It was fantastic to see over 200 of our members join for the Geography in Government Annual Conference which took place online between 7-11 December 2020. The conference gathered members to network, share best practice and professional development opportunities.
The conference delivered a mixture of plenary and workshop sessions and explored the real breadth of work undertaken by members of the Geography Profession, right across the public sector. 2020 was a challenging year for all, but it was inspiring to see just how far the profession has come over the past year and how we can continue into 2021.
In a plenary on the diversity of geography in the public sector, we explored how geography and geographical approaches are being adopted across government, with the profession and its members spearheading this drive.
Further plenary sessions took place on responding to national emergencies, where geography as a critical tool in understanding, reacting to, and planning for recovery from unprecedented incidents and emergencies was discussed, as well as on future trends where delegates were able to hear about the technology, data and skills demand that may shape the future work of the profession.

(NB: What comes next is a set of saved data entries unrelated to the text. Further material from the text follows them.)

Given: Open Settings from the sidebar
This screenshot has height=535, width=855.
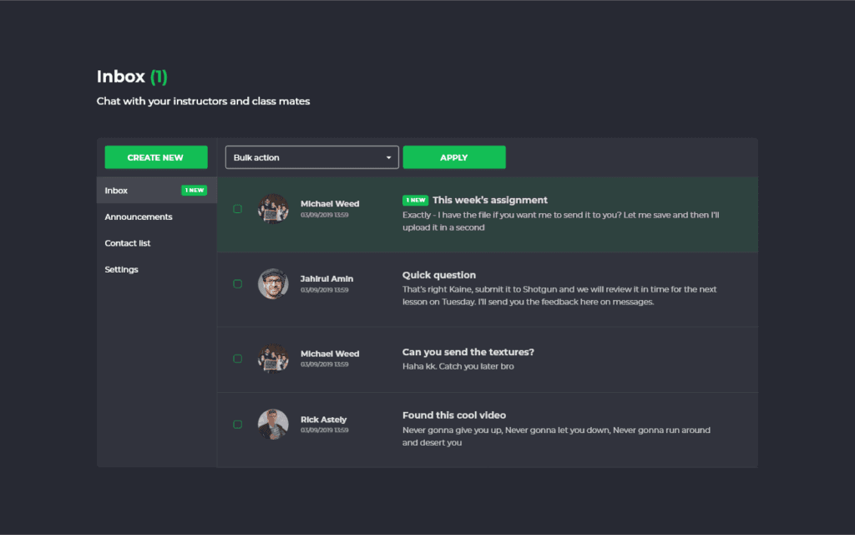Looking at the screenshot, I should point(122,270).
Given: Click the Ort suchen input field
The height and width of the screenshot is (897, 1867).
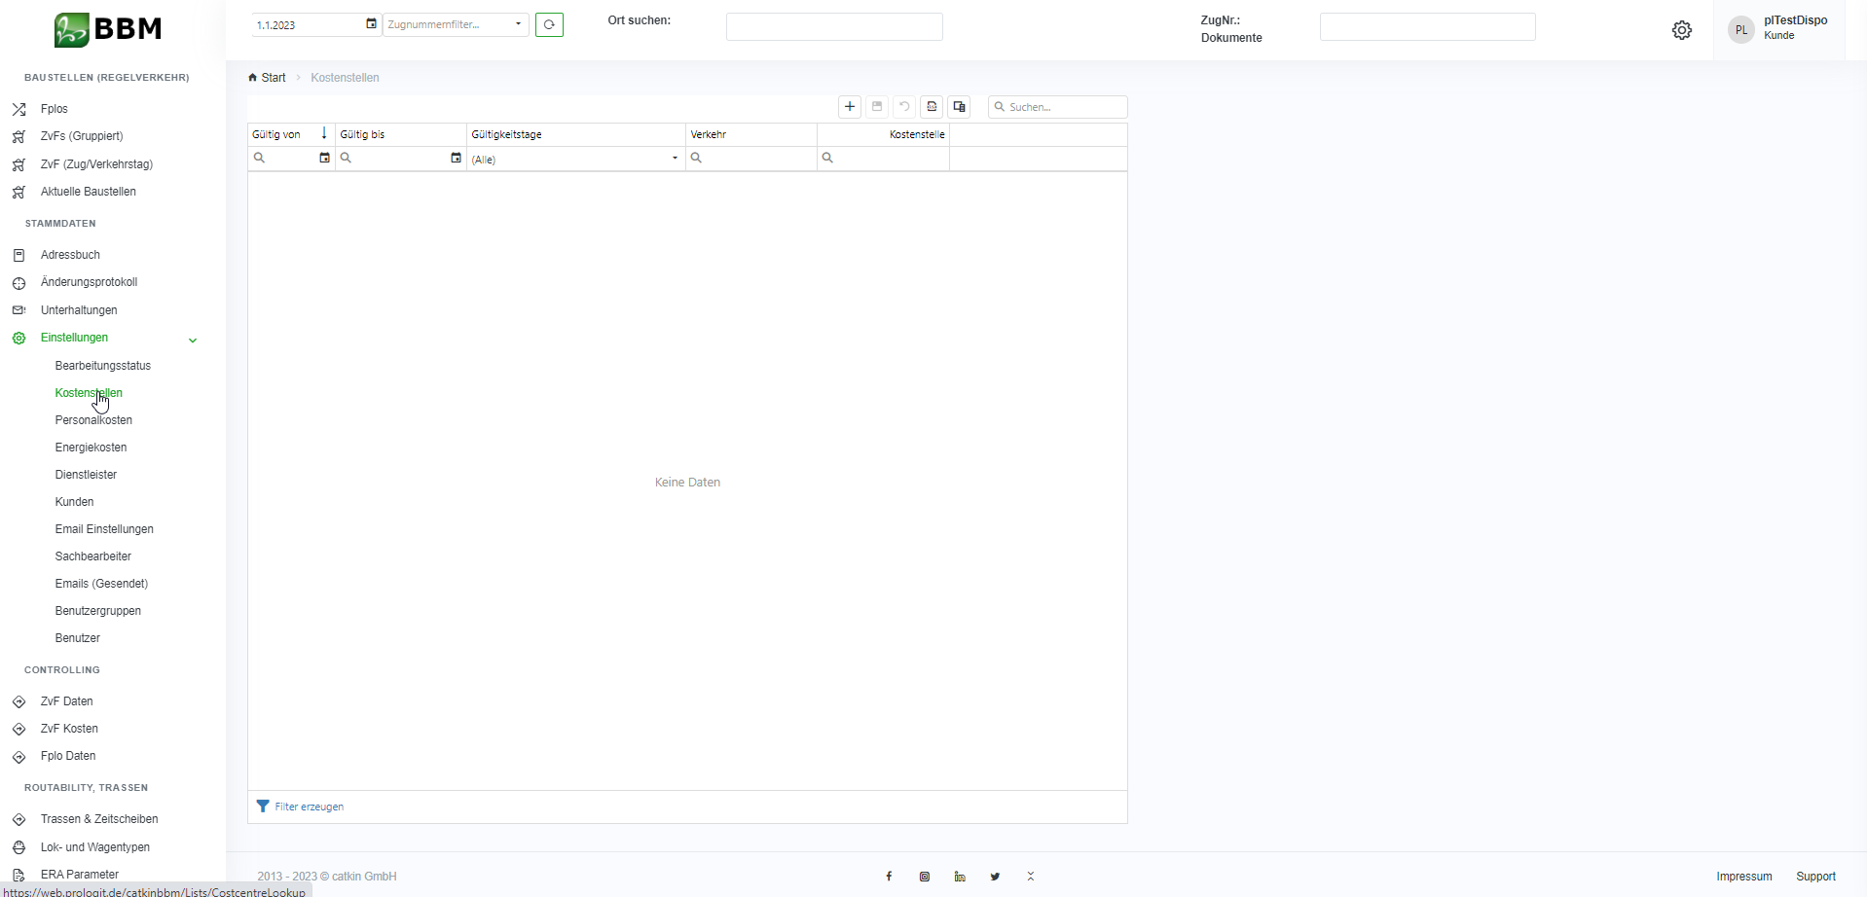Looking at the screenshot, I should click(x=833, y=27).
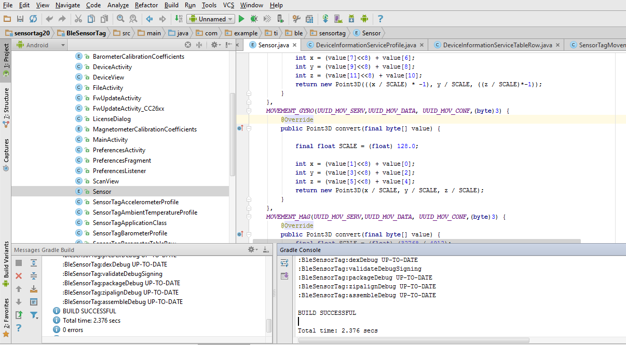This screenshot has width=626, height=345.
Task: Open the AVD Manager icon
Action: click(x=338, y=19)
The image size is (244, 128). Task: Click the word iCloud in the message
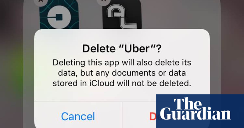(102, 83)
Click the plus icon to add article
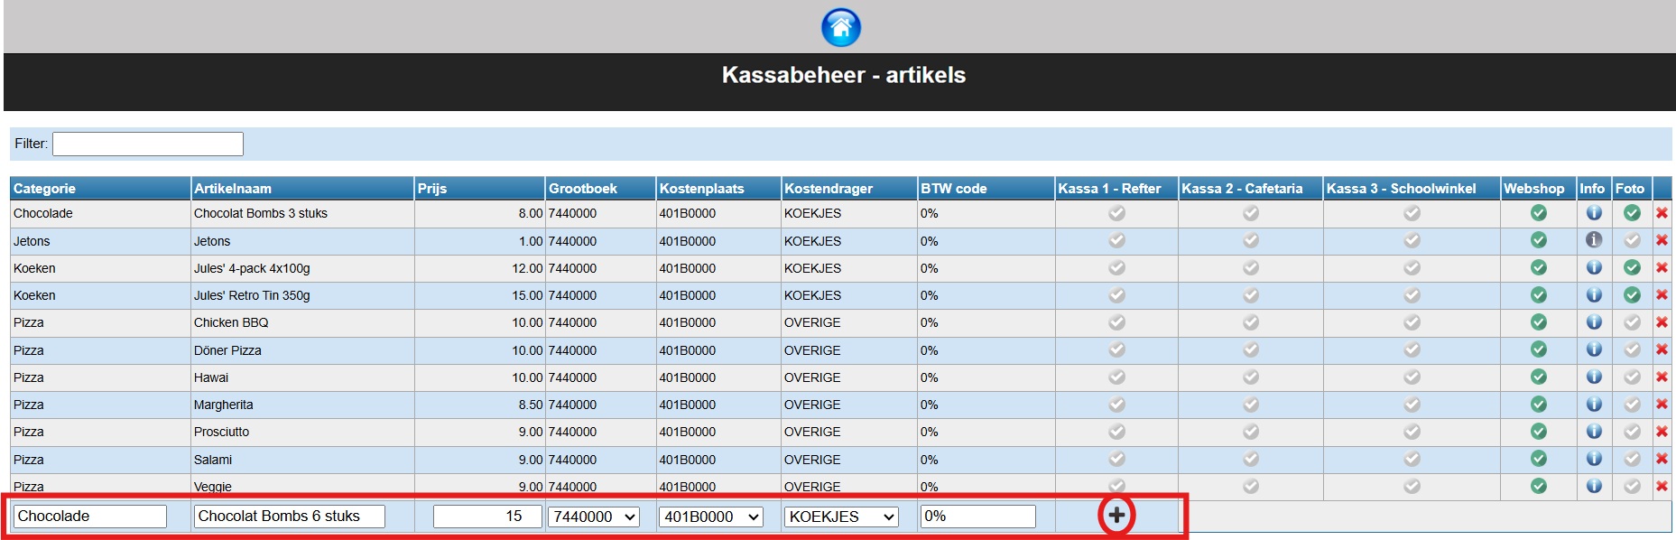This screenshot has width=1676, height=540. click(1116, 516)
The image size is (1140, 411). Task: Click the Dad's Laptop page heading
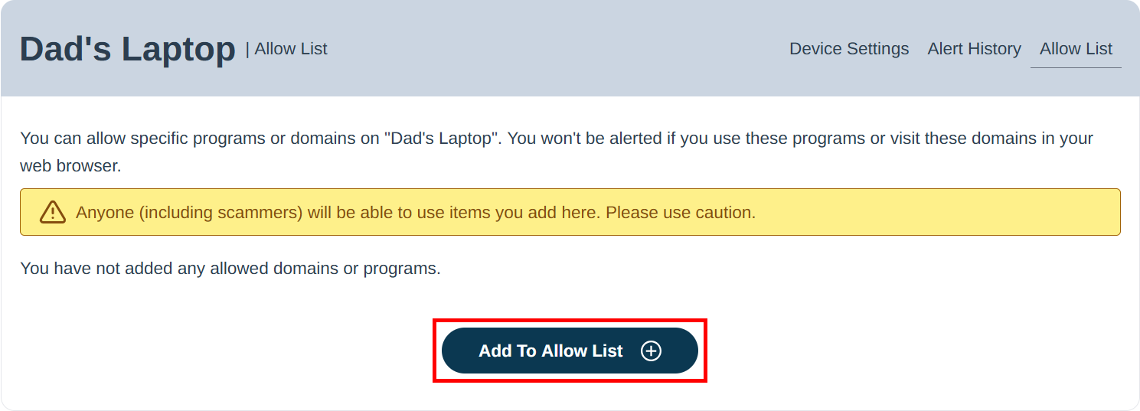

During the course of the week, the conference also hosted interactive workshops. The Geospatial Commission hosted a workshop for members to learn more about increasing demand for geographical awareness in government. And a Professional Development and Support workshop was held to explore the frameworks available to geographers in government where guidance and training was discussed.
David Wood, Head of the Government Geography Profession said:
I would like to thank everyone who contributed their time in helping make the event such a success, from our chairs and speakers who put on such engaging talks to everyone who helped organise and run the conference and of course everyone who attended and partook in the stimulating table discussions. It was great that I was able to announce the winner of our logo competition when closing our first conference since we became a standalone profession and my congratulations and thanks go to Sarah Cashon at the Environment Agency for her creative approach of putting GGP into geography!
Clare Hadley, Deputy Head of the Government Geography Profession said:
The virtual Conference brought together geographers from across the public sector to discuss how the profession is developing and the critical importance we play in the issues of the day from response to emergencies to future trends in data use. The acknowledgement of how important geography is in tackling the pandemic has made me proud to be a member of the Profession.
Look out for more Geography Profession activity in 2021!